101 F3d 1392 Jenkins v. General Motors Corporation
101 F.3d 1392
Mark A. JENKINS and Marion F. Jenkins, Plaintiffs-Appellants,
GENERAL MOTORS CORPORATION, Defendant-Appellee.
United States Court of Appeals,
July 22, 1996.
NOTICE: THIS SUMMARY ORDER MAY NOT BE CITED AS PRECEDENTIAL AUTHORITY, BUT MAY BE CALLED TO THE ATTENTION OF THE COURT IN A SUBSEQUENT STAGE OF THIS CASE, IN A RELATED CASE, OR IN ANY CASE FOR PURPOSES OF COLLATERAL ESTOPPEL OR RES JUDICATA. SEE SECOND CIRCUIT RULE 0.23.
Mahlon T. Clements, Esq., Clements & Ducharme, P.C., Canton, New York, for Appellants.
Nancy N. Bogan, Esq., Thorn and Gershon, Albany, New York, for Appellee.
Present: VAN GRAAFEILAND, WALKER, LEVAL, Circuit Judges
This cause came on to be heard on the transcript of record from the United States District Court for the Northern District of New York and was argued by counsel.
ON CONSIDERATION WHEREOF, IT IS HEREBY ORDERED, ADJUDGED AND DECREED that the judgment of the district court is hereby AFFIRMED. The appeal by Plaintiffs' counsel is DISMISSED.
On January 14, 1990, Plaintiff Mark Jenkins, a military police officer at Fort Drum in Jefferson County, New York, was injured when the automobile in which he was riding as a passenger was involved in an accident. Upon impact of the right front of the vehicle with a pole, the rear collided at low speed with a post. The back of the seat in which Jenkins was riding collapsed rearward, causing him to be ejected and to come into contact with the rear window and shelf. As a result of the accident, Jenkins suffered severe injuries to his head, neck, and body. The vehicle involved in the accident, a 1987 Chevrolet Celebrity four-door sedan was manufactured by Defendant General Motors ("GM"). Jenkins and his wife sued GM on a variety of grounds, including negligence in the design of the right front seat and seatbelt restraint system. After a lengthy period of discovery, a jury trial began in July 1995. On August 3, 1995, the jury rendered a verdict in favor of GM. GM thereafter moved to recover from the Jenkinses and their attorneys costs and fees incurred in connection with the deposition of four defense experts. On January 9, 1996, the district court granted the motion and ordered that Clements & Ducharme, the law firm representing the Jenkinses, be held jointly and severally liable with the Jenkinses for the costs and fees at issue, in the amount of $5,350.25.
I. The Attorneys' Claim
The Jenkinses' attorneys, from the law firm of Clements & Ducharme, argue that the district court erred in ordering them to pay fees to depose GM's experts, pursuant to Fed.R.Civ.P. 26(B)(4)(C). However, the attorneys failed to file a notice of appeal on their own behalf. The only notice of appeal that references the January 9, 1996 decision of the district court on GM's motion for expert costs and fees lists Mark A. and Marion F. Jenkins as the parties seeking appeal, and in no way suggests that the attorneys intend to appeal on their own behalf. Accordingly, we dismiss the attorneys' appeal for lack of jurisdiction. See Fed.R.App.P. 3(c) ("A notice of appeal must specify the party or parties taking the appeal by naming each appellant in either the caption or the body of the notice of appeal.... An appeal will not be dismissed ... for failure to name a party whose intent to appeal is otherwise clear from the notice."); Cornwell v. Robinson, 23 F.3d 694, 703 (2d Cir.1994) (" 'The failure to name a party in a notice of appeal is more than excusable "informality"; it constitutes a failure of that party to appeal,' defeating appellate jurisdiction." (quoting Torres v. Oakland Scavenger Co., 487 U.S. 312, 314 (1988))).

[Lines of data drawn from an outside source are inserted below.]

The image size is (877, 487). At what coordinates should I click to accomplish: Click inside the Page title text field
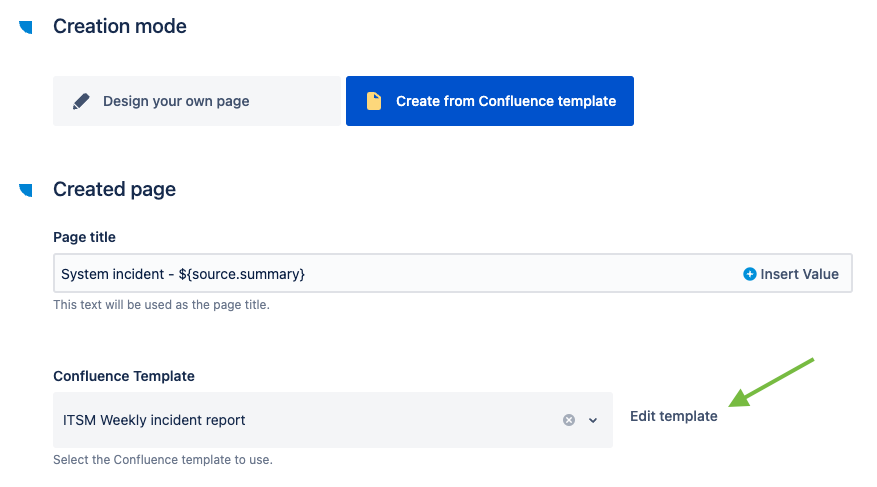(x=450, y=274)
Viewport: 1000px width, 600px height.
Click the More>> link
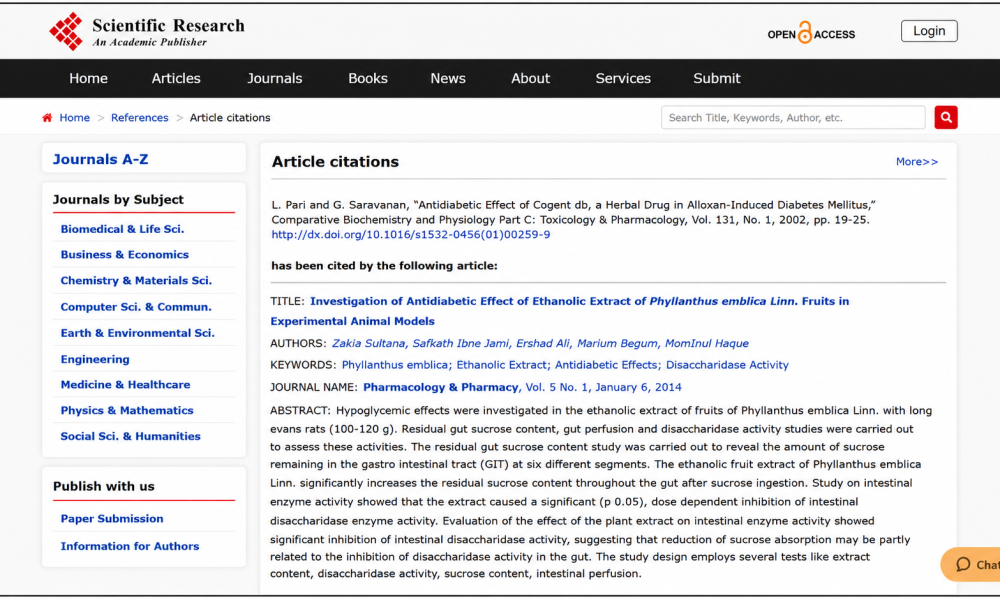[x=916, y=162]
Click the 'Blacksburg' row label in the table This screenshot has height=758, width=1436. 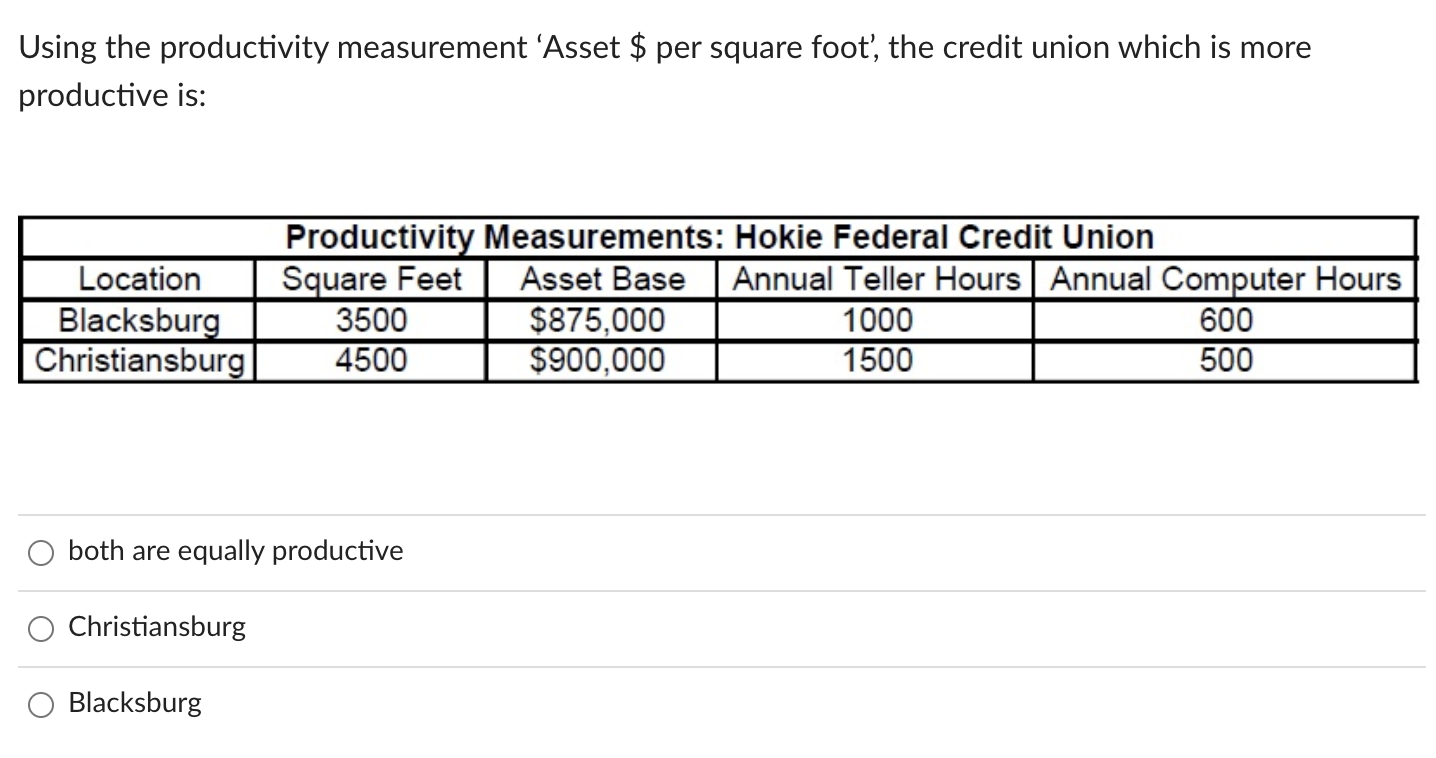pyautogui.click(x=138, y=320)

Because we lack jurisdiction to consider the attorneys' appeal, we do not address their claim on the merits.
II. The Jenkinses' Claims
The Jenkinses argue that the district court abused its discretion in: (1) denying certain of their discovery requests and failing to rule on others; (2) denying their application for a continuance; (3) admitting into evidence a videotaped animated reconstruction of the accident offered by GM, and various exhibits (accident data charts); and (4) excluding from evidence a rebuttal videotape offered by the Jenkinses.
We have considered the trial errors alleged by the Jenkinses and find them to be without merit. None of the alleged errors amounted to an abuse of the district court's discretion in managing discovery, denying a continuance, or ruling on evidence. Furthermore, the Jenkinses' appeal from the January 9, 1996 order of the district court, which held them jointly and severally liable, together with their attorneys, for the costs and fees associated with deposing GM's experts, lacks merit. Rule 26(b)(4)(C) of the Federal Rules of Civil Procedure provides as follows:
Unless manifest injustice would result, (i) the court shall require that the party seeking discovery pay the expert a reasonable fee for time spent in responding to discovery under this subdivision; and (ii) with respect to discovery obtained under subdivision (b)(4)(B) of this rule the court shall require the party seeking discovery to pay the other party a fair portion of the fees and expenses reasonably incurred by the latter party in obtaining facts and opinions from the expert.
The plain language of this rule indicates that the district court properly held the Jenkinses liable for the expert costs and fees. See Business Guides, Inc. v. Chromatic Communications Enters., Inc., 498 U.S. 533, 540-41 (1991) (" 'We give the Federal Rules of Civil Procedure their plain meaning.' As with a statute, our inquiry is complete if we find the text of the Rule to be clear and unambiguous." (quoting Pavelic & LeFlore v. Marvel Entertainment Group, 493 U.S. 120, 123 (1989))).
The judgment of the district court is affirmed in its entirety. The appeal by Plaintiffs' attorneys is dismissed for lack of jurisdiction.